The code currently does no translation for filename encodings and there are a variety of different ways that filenames can be encoded. In particular Shift-JIS and EUC support are important since lha format is/was very popular in in Japan. These unfortunately will need to be manually specified since as far as I know there is no way to detect the encodings. We should internally translate everything to UTF-8.

There are some extended ASCII formats that can be reasonably autodetected based on the OS field: for example CP437 is probably a sensible default for DOS archives (or the system codepage when running on Windows) , and Mac Extended ASCII for macOS archives. If the encoding cannot be determined then non-ASCII characters should become the Unicode replacement character.
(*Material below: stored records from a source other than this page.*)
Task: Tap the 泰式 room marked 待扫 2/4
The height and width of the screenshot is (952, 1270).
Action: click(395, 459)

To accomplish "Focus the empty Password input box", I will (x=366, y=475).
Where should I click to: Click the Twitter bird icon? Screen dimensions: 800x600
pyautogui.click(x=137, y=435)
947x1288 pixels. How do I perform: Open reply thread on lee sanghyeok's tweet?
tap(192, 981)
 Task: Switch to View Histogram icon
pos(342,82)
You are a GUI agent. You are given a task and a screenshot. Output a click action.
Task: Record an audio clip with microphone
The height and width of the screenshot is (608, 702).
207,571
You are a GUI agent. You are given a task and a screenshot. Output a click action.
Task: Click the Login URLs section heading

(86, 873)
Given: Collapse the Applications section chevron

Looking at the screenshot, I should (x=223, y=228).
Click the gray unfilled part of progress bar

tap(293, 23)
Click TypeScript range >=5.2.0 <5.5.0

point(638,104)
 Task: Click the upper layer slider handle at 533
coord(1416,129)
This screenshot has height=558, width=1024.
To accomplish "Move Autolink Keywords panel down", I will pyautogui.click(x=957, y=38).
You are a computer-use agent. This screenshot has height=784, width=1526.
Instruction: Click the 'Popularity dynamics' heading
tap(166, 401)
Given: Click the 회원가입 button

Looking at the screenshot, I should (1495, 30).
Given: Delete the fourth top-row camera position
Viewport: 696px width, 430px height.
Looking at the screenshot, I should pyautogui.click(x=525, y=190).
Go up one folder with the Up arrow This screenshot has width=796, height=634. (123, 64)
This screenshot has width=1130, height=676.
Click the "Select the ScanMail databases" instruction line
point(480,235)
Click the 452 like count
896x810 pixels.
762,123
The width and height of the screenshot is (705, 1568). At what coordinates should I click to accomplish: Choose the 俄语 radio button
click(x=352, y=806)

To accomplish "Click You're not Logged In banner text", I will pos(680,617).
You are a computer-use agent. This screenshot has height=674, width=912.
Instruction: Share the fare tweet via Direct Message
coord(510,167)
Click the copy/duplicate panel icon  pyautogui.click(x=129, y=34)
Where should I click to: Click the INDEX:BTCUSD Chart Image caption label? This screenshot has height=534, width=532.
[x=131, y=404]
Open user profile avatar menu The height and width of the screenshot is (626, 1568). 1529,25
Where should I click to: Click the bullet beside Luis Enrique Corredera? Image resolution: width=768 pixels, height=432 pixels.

With this in place we can relax the "safe print" code currently in place, although it's still important to never print a terminal escape character or anything in the C0/C1 control character ranges (and probably the specials range too)

gryf · 2023-10-22T16:38:03Z

Also, lha has been popular on Amiga OS. Default encoding seems to be Latin1, although there are different mappings for countries, which doesn't easily fall into Latin1. I guess, auto detection for corner cases could be difficult if not possible. Perhaps an external mapfile as an command line option could help in such situation, so that lhasa doesn't need to do make assumptions.

polluks · 2023-12-18T10:25:12Z

Indeed, Latin1 looks strange

...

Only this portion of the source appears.